### Task:
Copy the material below exactly as it appears, keeping every line in its original order.

***** Material for this exercise

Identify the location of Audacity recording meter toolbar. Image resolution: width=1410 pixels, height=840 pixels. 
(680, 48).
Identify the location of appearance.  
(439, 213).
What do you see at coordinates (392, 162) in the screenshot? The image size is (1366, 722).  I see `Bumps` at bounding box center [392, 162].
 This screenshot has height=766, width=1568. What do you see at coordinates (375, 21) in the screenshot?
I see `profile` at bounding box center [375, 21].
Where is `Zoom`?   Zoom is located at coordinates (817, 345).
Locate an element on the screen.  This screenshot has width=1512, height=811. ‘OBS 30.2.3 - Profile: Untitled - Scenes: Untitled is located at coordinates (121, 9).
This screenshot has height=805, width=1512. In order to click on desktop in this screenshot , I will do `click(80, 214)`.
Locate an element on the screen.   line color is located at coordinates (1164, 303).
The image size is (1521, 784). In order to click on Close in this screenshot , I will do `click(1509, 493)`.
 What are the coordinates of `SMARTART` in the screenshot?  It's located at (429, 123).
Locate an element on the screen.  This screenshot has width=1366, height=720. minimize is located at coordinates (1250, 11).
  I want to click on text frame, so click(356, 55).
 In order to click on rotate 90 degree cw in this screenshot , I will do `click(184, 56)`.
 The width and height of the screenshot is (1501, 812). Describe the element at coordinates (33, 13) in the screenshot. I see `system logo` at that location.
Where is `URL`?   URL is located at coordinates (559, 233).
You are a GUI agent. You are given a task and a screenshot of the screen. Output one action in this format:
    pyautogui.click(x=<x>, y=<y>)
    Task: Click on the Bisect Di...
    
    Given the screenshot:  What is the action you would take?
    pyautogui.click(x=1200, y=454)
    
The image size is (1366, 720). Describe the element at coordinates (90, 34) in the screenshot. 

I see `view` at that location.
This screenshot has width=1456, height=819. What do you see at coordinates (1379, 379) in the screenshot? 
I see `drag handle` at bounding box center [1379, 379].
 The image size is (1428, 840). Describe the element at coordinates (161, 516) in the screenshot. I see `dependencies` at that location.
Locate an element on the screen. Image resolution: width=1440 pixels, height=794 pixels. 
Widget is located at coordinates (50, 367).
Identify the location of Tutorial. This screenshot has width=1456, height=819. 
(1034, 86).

**********

### Expected output:
Identify the location of Audacity recording meter toolbar. Image resolution: width=1410 pixels, height=840 pixels. 
(680, 48).
Identify the location of appearance.  
(439, 213).
What do you see at coordinates (392, 162) in the screenshot? The image size is (1366, 722).  I see `Bumps` at bounding box center [392, 162].
 This screenshot has height=766, width=1568. What do you see at coordinates (375, 21) in the screenshot?
I see `profile` at bounding box center [375, 21].
Where is `Zoom`?   Zoom is located at coordinates (817, 345).
Locate an element on the screen.  This screenshot has width=1512, height=811. ‘OBS 30.2.3 - Profile: Untitled - Scenes: Untitled is located at coordinates (121, 9).
This screenshot has height=805, width=1512. In order to click on desktop in this screenshot , I will do `click(80, 214)`.
Locate an element on the screen.   line color is located at coordinates (1164, 303).
The image size is (1521, 784). In order to click on Close in this screenshot , I will do `click(1509, 493)`.
 What are the coordinates of `SMARTART` in the screenshot?  It's located at (429, 123).
Locate an element on the screen.  This screenshot has width=1366, height=720. minimize is located at coordinates (1250, 11).
  I want to click on text frame, so click(356, 55).
 In order to click on rotate 90 degree cw in this screenshot , I will do `click(184, 56)`.
 The width and height of the screenshot is (1501, 812). Describe the element at coordinates (33, 13) in the screenshot. I see `system logo` at that location.
Where is `URL`?   URL is located at coordinates (559, 233).
You are a GUI agent. You are given a task and a screenshot of the screen. Output one action in this format:
    pyautogui.click(x=<x>, y=<y>)
    Task: Click on the Bisect Di...
    
    Given the screenshot:  What is the action you would take?
    pyautogui.click(x=1200, y=454)
    
The image size is (1366, 720). Describe the element at coordinates (90, 34) in the screenshot. 

I see `view` at that location.
This screenshot has width=1456, height=819. What do you see at coordinates (1379, 379) in the screenshot? 
I see `drag handle` at bounding box center [1379, 379].
 The image size is (1428, 840). Describe the element at coordinates (161, 516) in the screenshot. I see `dependencies` at that location.
Locate an element on the screen. Image resolution: width=1440 pixels, height=794 pixels. 
Widget is located at coordinates (50, 367).
Identify the location of Tutorial. This screenshot has width=1456, height=819. 
(1034, 86).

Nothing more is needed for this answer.